Today's our wedding anniversary... should be feeling happy but really, I'm a bit down today. Slept well, but got to wondering once again where our marriage is going to.

Jacqueline and I have had incredible difficulties with each other across the years, and sometimes I wonder why I continue. Sometimes I love her dearly for her warmth, her concern for the people she cares about and her strength. Sometimes I'm very sensitive to her needs, faults and misgivings and sometimes I just hate her altogether for her petty mindedness, shortness of temper and triviality. I often have the feeling I'm riding a roller coaster here at home... ups and downs in rapid succession combined with an instable emotional life is not a good combination.

This is how I felt at times... I'm a bit angry at myself for having done so, but this blog is probably the one place left where I'm not as accountable as usual.


Could you pass me the hair dryer, dear?

The rest of the day was a bit of a disaster... I'd been working through a couple of smaller jobs and planning on getting back to my longer running issues in the course of the morning. I'd been fooling around with some short term stuff and more or less gearing up mentally for the next stage of the long-running drama's of our company's ordering site. The powers that be at Head Office (strange and interesting name that, incidentally) decided Monday evening, after I'd left at 16.00, that I was to produce a new magazine by Tuesday afternoon... the one afternoon in the half year that I (and my daughters) have an appointment with the dentist for a checkup.


I worked my nuts off to get a first proof, (bit between a proof and a concept this time) but the printer refused to cooperate to get things presented at the right moment. A lot of grumpiness ensued, I was almost frantic because I needed to catch a train and get to an appointment for the four of us and things went so horribly wrong at the very last moment, I didn't have time to warn anybody about anything... made a couple of loose comments on my way out, and hoped that the message was understood but after a ragged day of getting things done in 5 hours for a job that usually takes 8, really got to me in the end.

Anyone for stress?

Monday, March 21, 2005

A little sadness today

Three weeks after the first hamster died, so did the second.

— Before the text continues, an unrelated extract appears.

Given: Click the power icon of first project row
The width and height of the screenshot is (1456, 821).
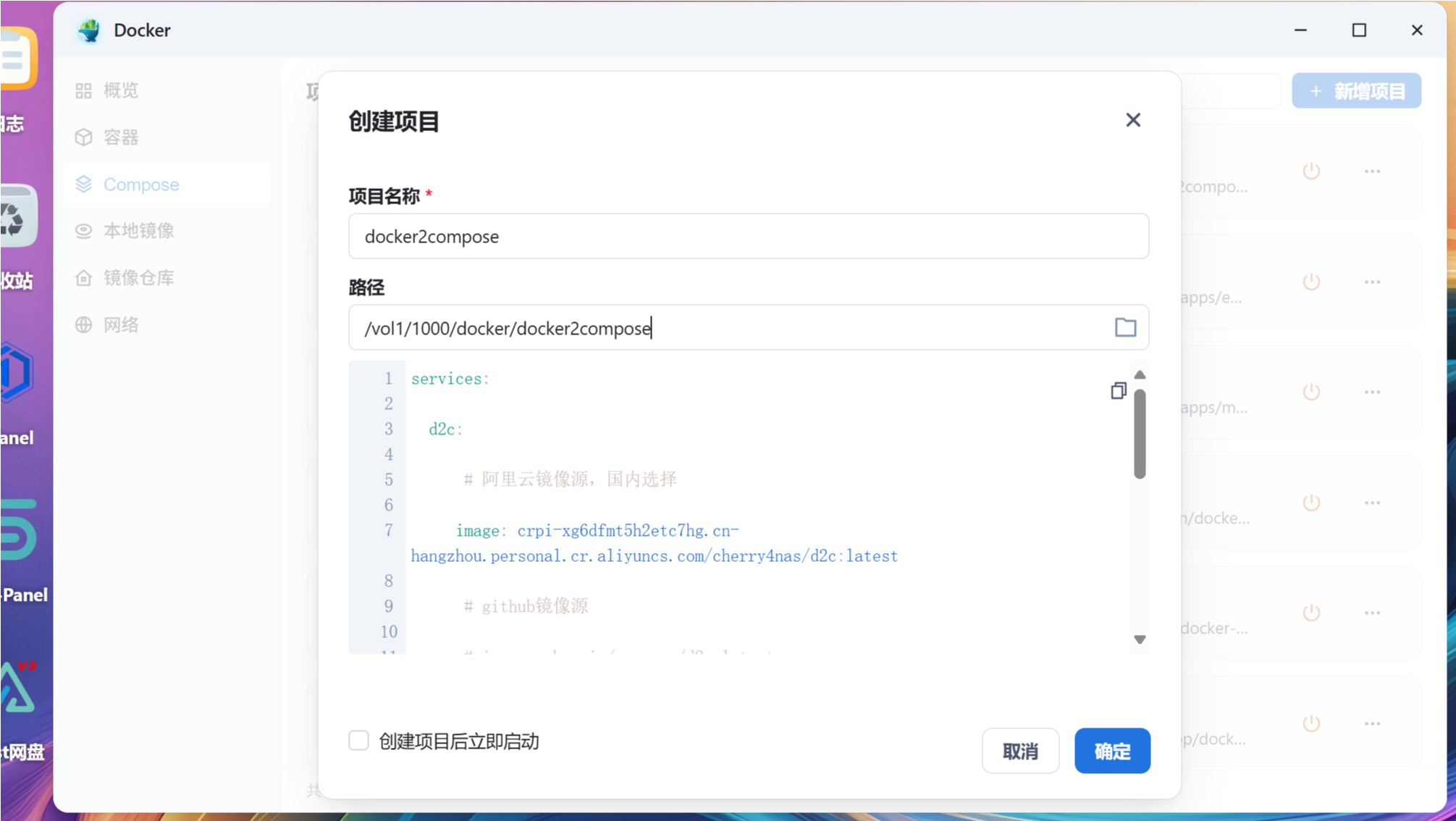Looking at the screenshot, I should [1311, 172].
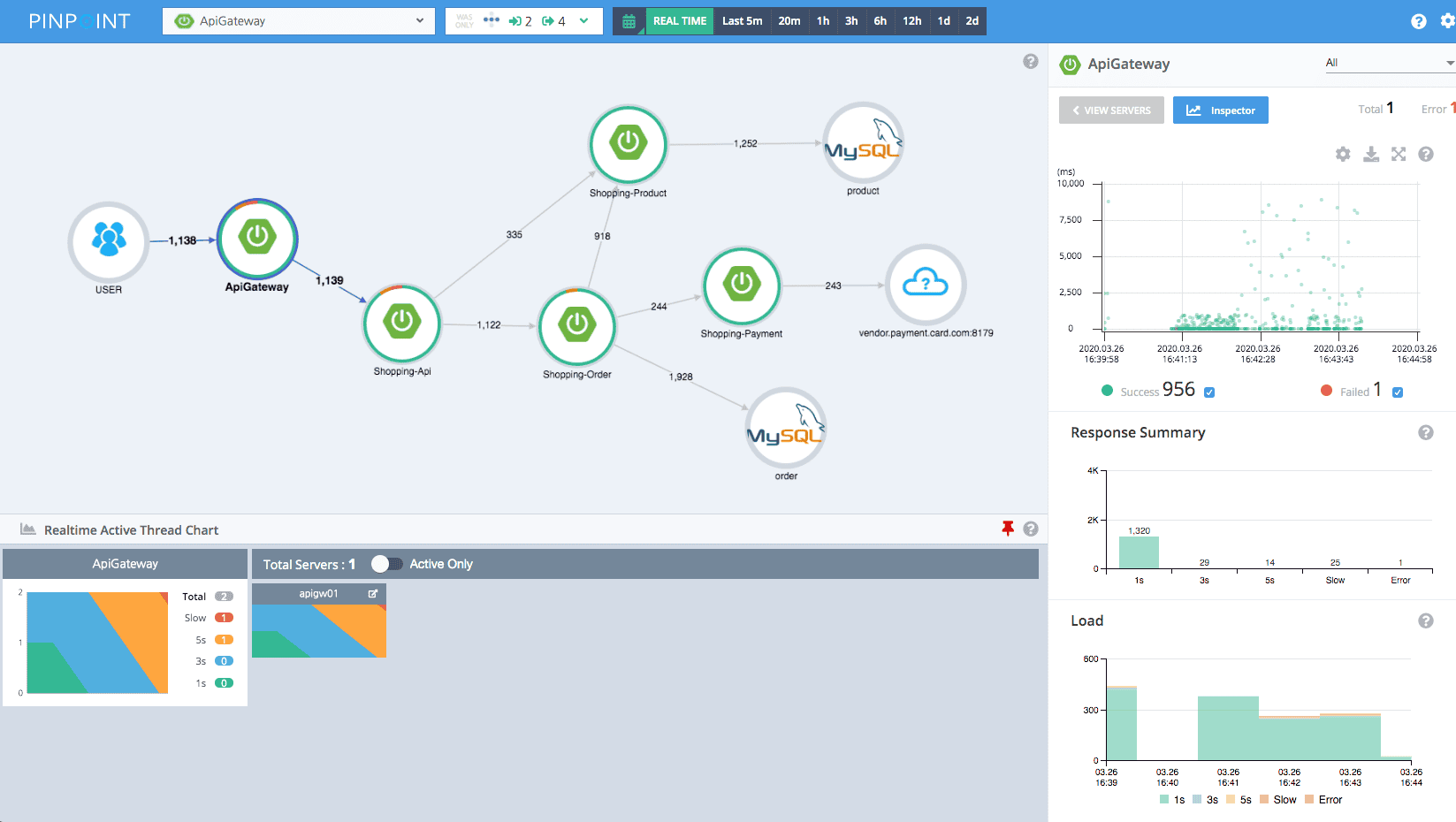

Poor little thing, I cleaned her cage yesterday and she was reasonably active although I could see she was showing her age. At just a bit over two years I'd noticed that she was getting stiffer and stiffer, having difficulty on the ladders in her cage and generally listless. Thank heavens I had the presence of mind to make a few photos, even though it's difficult photographing a moving animal with a digital camera.



Zippy will be buried in the garden, next to her friend Merel and our old cat Tommie who died last year October.


This is Tommie when he was already pretty old.

He has his own page too

Also today, my yearly job evaluation. Never really look forward to it, and it has been postponed twice already so I guess we'd better get it over and done with. In general there's been an improvement compared to last year, but with all the nonsense in my life I'm getting myself back to the position I was in two years ago. Life stabilises, matters come back to normal and hopefully there'll be a bit of progression in the next year or two. OK, I can be pretty cynical about work and workplaces at times but it's a lot better here than other companies I've ever worked for.